Then, the information processing device 1 inputs the electron microscope image of the sample 4 to the trained model A 12A and obtains the judgment result (S3). As described above, the trained model A 12A has learned the electron microscope image of the sample 4 when the optical axis adjustment is good and the electron microscope image of the sample 4 when the optical axis adjustment is not good. Moreover, the judgment result in S3 is an example of the first judgment result.

If the judgment result of the trained model A 12A indicates that the optical axis adjustment is good (OK), the information processing device 1 outputs to the display device 14 that the optical axis adjustment is good (S5). On the other hand, if the judgment result of the trained model A 12A indicates that the optical axis adjustment is not good (OK), the information processing device 1 outputs to the display device 14 an instruction to re-perform the optical axis adjustment (S6). The processes of S5 and S6 are an example of outputting a first judgment result.

(Effects of the embodiment)
As described above, the information system of this embodiment has the trained model A 12A that has trained the electron microscope image of the sample 4 when the optical axis adjustment is good and the electron microscope image of the sample 4 when the optical axis adjustment is not good. Then, this information system judges the electron microscope image of the sample 4 after the optical axis adjustment by the trained model A 12A. Conventionally, the quality of the optical axis adjustment is judged by the user, for example, by the change in relative brightness of the electron microscope image displayed on the display device 14, or the presence or absence of parallel movement of the electron microscope image on the screen of the display device 14 when adjusting the objective lens 35. As in this embodiment, by acquiring the judgment result by the trained model A 12A, a judgment that is not based on the subjectivity of the user can be obtained in a short time.

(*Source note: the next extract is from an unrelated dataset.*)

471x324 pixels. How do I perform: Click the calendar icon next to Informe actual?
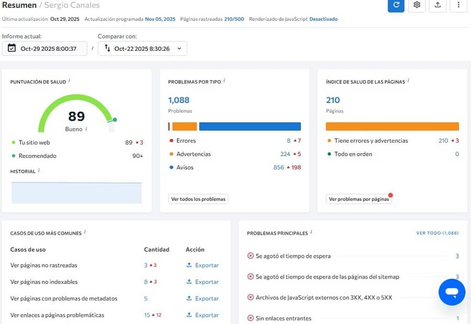pos(12,48)
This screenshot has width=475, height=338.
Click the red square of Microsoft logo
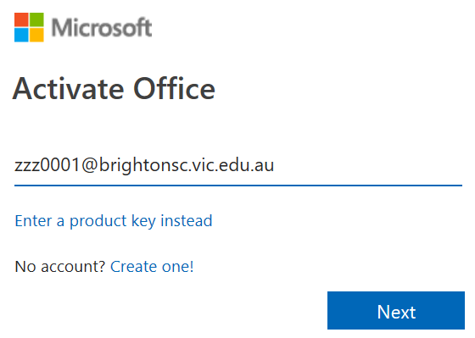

Therefore, this information system can improve the functionality and usability for the electron microscope user or the service personnel in charge of maintenance management, especially in terms of maintenance management.

(Modification)
Fig. 9 illustrates the process of the information processing device 1 according to the first modified example of the present embodiment. In the process of Fig. 8, if the optical axis adjustment is not good (OK) in the judgment result of the trained model A 12A, the information processing device 1 outputs an instruction to re-execute the optical axis adjustment to the display device 14 and ends the process. However, the information processing device 1 may perform a further judgment in response to a user operation.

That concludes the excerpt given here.